Local Landfill Closures
Over the last 4 decades, UMass went from disposing of its trash at the Town of Amherst landfill, to the somewhat more distant City of Northampton Landfill - until 2004 when both landfills closed. At that point and until 2013, UMass trash was shipped primarily to the Waste-to-Energy plant in Agawam called Covanta. Today, UMass trash makes its way through the Complete Transfer Station in Holyoke to the Southbridge Landfill in central Mass. and to landfills in upstate New York. The cost trash disposal – including shipping and equipment rental – ranges today from $80 to $120 per ton: the lower amount for large WRTF transfer station loads and the higher amount for shipment via t the smaller compactors. The disposal portion of that per ton cost – called the trash tipping fee – has risen and fallen in cycles over the last 30 years based both on expanded regulation of disposal facilities and the change in disposal capacity supply and demand. Today’s trash tipping fee of $67 per ton is about average for that 30 year time frame.
Waste Ban Regulations
In 1990, facing dwindling landfill capacity and rapidly escalating disposal costs in Massachusetts, the Commonwealth instituted the first waste ban – one among a series it would roll out over the next 25 years.

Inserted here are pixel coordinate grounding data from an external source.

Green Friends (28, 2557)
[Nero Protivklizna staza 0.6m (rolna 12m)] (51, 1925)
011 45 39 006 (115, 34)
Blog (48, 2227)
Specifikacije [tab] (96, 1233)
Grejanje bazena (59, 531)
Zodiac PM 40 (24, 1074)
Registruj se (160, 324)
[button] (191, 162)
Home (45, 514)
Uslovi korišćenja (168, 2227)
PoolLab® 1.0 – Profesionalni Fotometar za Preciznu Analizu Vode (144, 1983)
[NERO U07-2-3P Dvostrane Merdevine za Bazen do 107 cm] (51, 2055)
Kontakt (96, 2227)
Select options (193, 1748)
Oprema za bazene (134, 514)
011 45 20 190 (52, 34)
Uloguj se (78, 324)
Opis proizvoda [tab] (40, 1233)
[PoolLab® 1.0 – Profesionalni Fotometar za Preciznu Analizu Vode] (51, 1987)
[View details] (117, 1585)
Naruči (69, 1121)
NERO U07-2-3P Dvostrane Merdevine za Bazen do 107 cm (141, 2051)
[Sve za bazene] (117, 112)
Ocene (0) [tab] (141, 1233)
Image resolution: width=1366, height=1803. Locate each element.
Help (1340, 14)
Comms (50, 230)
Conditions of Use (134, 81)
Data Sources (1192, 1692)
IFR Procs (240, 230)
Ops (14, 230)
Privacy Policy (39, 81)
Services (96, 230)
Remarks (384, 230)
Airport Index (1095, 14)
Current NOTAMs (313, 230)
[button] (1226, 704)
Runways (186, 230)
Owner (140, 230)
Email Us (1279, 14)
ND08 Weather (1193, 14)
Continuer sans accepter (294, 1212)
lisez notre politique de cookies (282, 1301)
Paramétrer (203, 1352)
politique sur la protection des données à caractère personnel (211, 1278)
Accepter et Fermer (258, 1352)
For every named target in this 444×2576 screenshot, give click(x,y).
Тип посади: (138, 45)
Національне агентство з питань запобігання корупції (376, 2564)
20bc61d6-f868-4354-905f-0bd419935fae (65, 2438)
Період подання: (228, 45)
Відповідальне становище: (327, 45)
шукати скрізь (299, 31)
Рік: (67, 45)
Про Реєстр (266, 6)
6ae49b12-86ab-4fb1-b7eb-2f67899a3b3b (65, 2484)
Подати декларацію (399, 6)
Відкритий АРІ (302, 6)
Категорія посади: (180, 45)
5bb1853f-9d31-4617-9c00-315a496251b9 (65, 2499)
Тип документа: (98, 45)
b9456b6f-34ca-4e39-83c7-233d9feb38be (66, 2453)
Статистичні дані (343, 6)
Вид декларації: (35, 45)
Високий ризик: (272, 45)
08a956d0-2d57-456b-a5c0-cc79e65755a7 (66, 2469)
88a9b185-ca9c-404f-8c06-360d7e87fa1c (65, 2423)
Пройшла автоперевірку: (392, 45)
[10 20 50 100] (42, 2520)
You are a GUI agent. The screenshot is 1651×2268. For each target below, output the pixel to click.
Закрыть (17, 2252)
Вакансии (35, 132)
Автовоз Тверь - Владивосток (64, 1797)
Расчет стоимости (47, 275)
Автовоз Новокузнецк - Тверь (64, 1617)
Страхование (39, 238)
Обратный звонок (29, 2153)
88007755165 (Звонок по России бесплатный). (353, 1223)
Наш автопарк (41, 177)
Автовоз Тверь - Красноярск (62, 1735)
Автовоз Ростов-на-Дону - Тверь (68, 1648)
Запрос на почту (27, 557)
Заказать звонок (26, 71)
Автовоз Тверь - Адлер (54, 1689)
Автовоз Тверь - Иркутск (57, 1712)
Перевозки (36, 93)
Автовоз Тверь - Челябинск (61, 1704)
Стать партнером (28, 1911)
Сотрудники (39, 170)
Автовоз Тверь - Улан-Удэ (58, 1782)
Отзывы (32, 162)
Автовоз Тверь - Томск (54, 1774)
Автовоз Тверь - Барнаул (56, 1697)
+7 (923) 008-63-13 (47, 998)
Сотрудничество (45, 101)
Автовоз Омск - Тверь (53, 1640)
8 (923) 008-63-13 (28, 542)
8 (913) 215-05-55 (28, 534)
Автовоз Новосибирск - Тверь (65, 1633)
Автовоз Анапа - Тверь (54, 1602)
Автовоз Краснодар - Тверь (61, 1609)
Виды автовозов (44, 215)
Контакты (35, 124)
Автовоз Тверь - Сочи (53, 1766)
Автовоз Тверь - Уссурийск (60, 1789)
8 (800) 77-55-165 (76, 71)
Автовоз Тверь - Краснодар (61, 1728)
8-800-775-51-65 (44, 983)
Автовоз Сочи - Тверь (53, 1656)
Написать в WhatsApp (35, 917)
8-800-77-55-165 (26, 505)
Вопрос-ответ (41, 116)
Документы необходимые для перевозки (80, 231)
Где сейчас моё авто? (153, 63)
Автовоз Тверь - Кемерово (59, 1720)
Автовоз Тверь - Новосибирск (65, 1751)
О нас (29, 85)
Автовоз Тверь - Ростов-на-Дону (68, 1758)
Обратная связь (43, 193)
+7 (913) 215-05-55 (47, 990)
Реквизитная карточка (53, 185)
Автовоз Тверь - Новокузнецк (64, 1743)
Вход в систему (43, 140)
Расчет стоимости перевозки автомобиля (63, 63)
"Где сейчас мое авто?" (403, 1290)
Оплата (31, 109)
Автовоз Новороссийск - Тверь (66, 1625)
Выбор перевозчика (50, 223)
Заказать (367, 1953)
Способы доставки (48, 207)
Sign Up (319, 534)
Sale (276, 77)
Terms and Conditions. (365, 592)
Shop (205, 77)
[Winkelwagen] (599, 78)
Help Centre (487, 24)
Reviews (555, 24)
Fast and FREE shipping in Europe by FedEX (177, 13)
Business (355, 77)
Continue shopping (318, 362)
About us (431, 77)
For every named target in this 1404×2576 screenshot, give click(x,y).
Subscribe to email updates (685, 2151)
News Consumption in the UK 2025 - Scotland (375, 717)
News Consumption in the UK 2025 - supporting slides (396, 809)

The objectives included both environmental protection - cathode ray tubes, fluorescent bulbs, PCb containing appliances kept out of landfills and incinerators, and, resource conversation – recapturing the resource and energy value of a wide range of recyclable materials. Most recently, the ban on commercial organic material from disposal facilities (2015) was intended both to extend the life of Mass. landfills and to make a significant dent in greenhouse gas emissions coming from the state’s landfills.
What these bans mean for UMass is that a wide range of either harmful to dispose of , or, just plain recyclable/compostable materials - must be collected on campus and diverted to the proper processing and recycling plant.